Se rapprocher de la pratique européenne

Tant que la Suisse dispose du désavantage structurel qu’est le droit de timbre, il est illusoire de vouloir gagner des parts de marché dans les green bonds face à l’Europe, enchaîne Adrian Schatzmann, directeur de l’Asset Management Association, qui représente les acteurs du secteur en Suisse. «Ceux qui veulent que la Suisse devienne un leader mondial de la finance verte doivent faire en sorte que le droit de timbre soit aboli», poursuit-il.

Selon Adrian Schatzmann, la Suisse aurait tout intérêt à se rapprocher de la pratique européenne, peut-être en appliquant les critères définis par le nouveau standard ou en définissant une taxonomie proche de celle de notre grand voisin. «L’approche suisse doit être clarifiée», conclut-il.

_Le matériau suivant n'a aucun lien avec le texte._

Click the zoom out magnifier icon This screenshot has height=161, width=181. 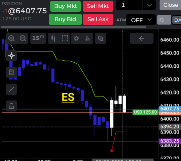pyautogui.click(x=23, y=38)
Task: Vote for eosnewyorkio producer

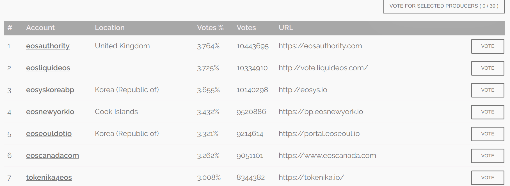Action: click(x=488, y=112)
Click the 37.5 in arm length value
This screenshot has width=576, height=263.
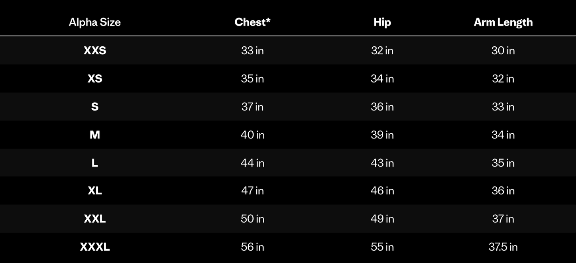pos(503,247)
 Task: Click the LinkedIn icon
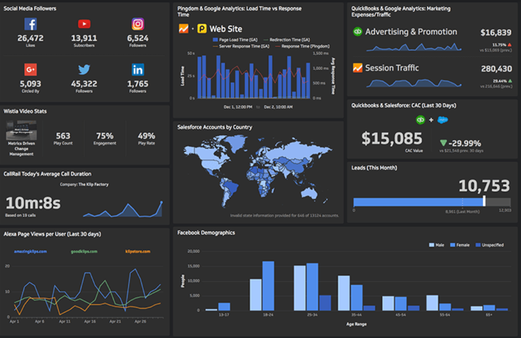click(137, 69)
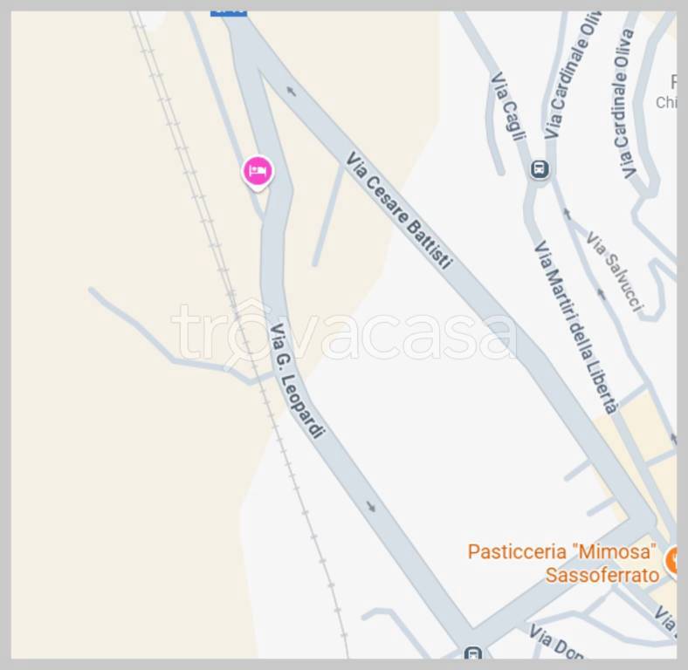Click the partial Chi place label at right edge

coord(666,102)
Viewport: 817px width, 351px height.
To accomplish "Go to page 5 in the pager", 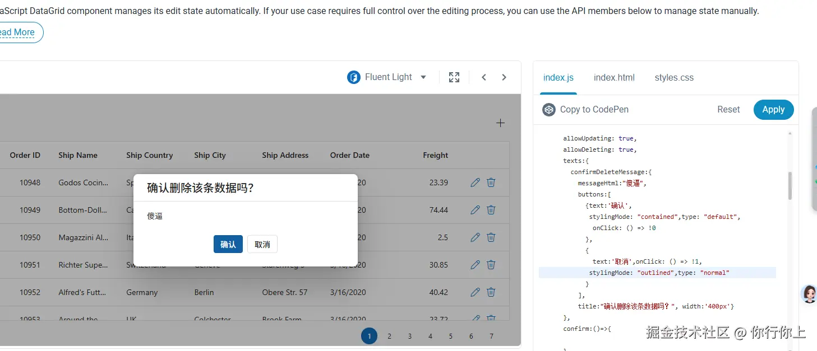I will click(450, 336).
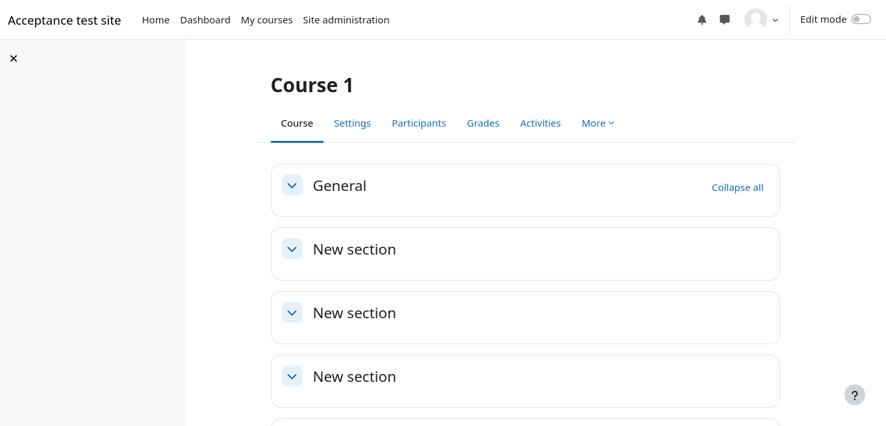Collapse the first New section chevron
886x426 pixels.
(x=292, y=249)
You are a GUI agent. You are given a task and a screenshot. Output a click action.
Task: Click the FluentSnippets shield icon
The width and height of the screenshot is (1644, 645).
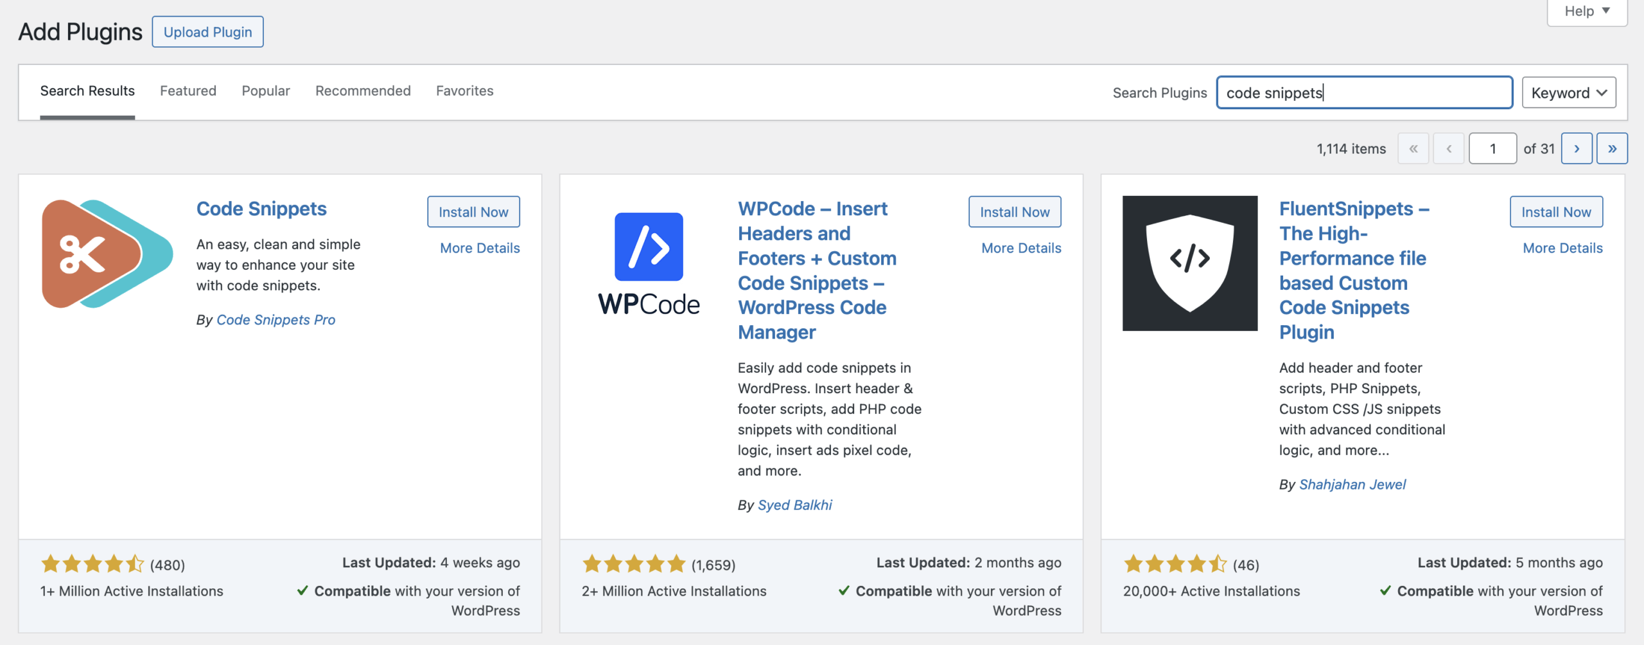coord(1189,263)
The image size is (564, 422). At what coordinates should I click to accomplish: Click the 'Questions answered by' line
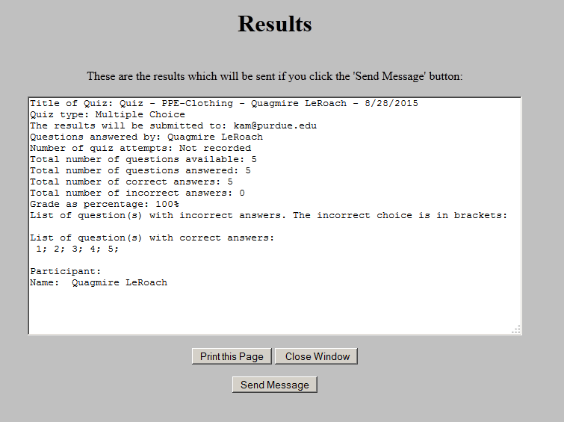(146, 137)

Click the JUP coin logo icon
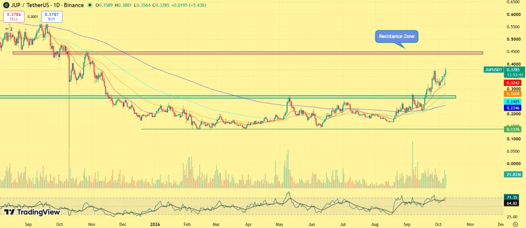pyautogui.click(x=6, y=5)
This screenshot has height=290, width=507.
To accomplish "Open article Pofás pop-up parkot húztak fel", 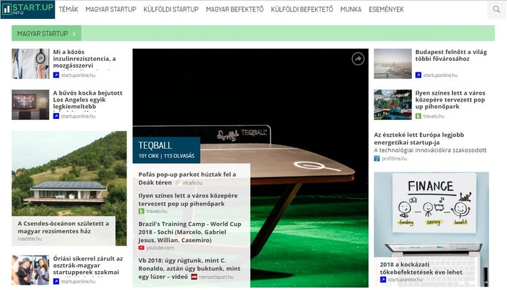I will (187, 178).
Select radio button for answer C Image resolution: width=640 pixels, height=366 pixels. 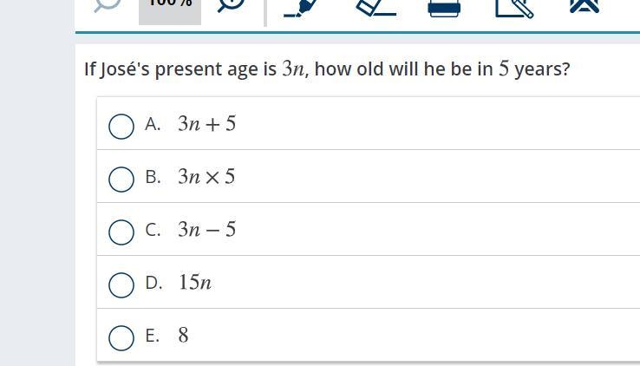(x=121, y=232)
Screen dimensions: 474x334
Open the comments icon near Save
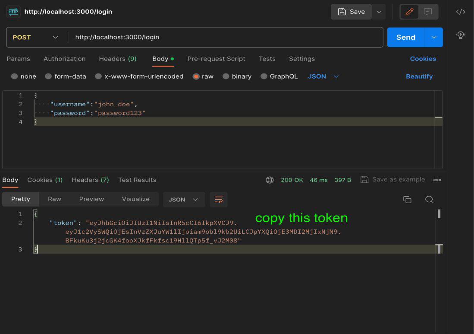428,12
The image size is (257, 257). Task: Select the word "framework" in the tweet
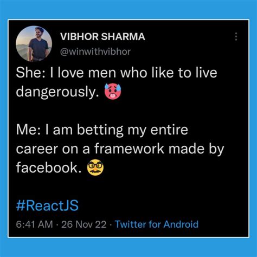click(x=129, y=149)
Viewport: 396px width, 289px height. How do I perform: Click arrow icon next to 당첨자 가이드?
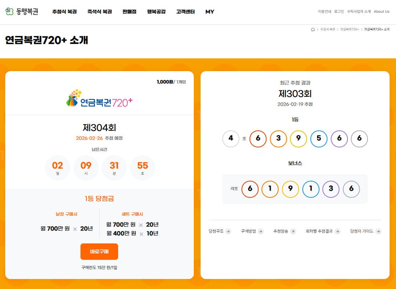click(378, 231)
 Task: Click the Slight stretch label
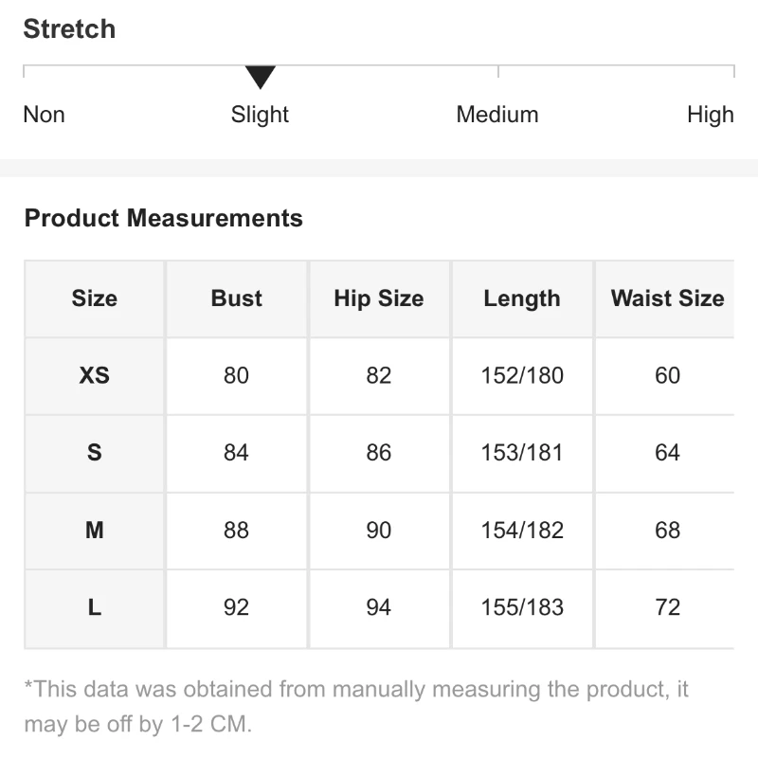[260, 115]
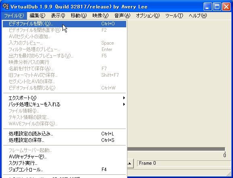The image size is (233, 178).
Task: Open the オプション(O) menu
Action: [148, 16]
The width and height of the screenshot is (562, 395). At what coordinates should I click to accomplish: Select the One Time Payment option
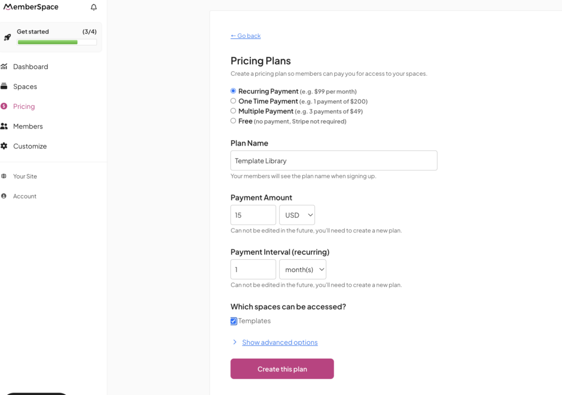pyautogui.click(x=233, y=101)
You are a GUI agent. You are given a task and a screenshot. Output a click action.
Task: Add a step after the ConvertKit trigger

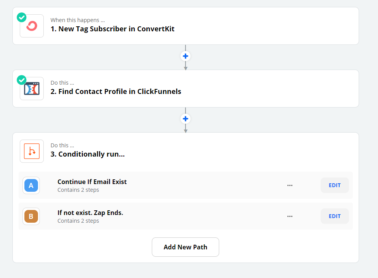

Soutenir les émissions d’obligations vertes pourrait passer par une aide financière pour la certification des green bonds comme il en existe à Singapour depuis janvier 2021, avance pour sa part Jean Laville, directeur adjoint de Swiss Sustainable Finance. Singapour subventionne jusqu’à l’équivalent de 68 000 francs les entreprises qui souhaitent faire certifier le côté durable des projets qu’elles entendent financer.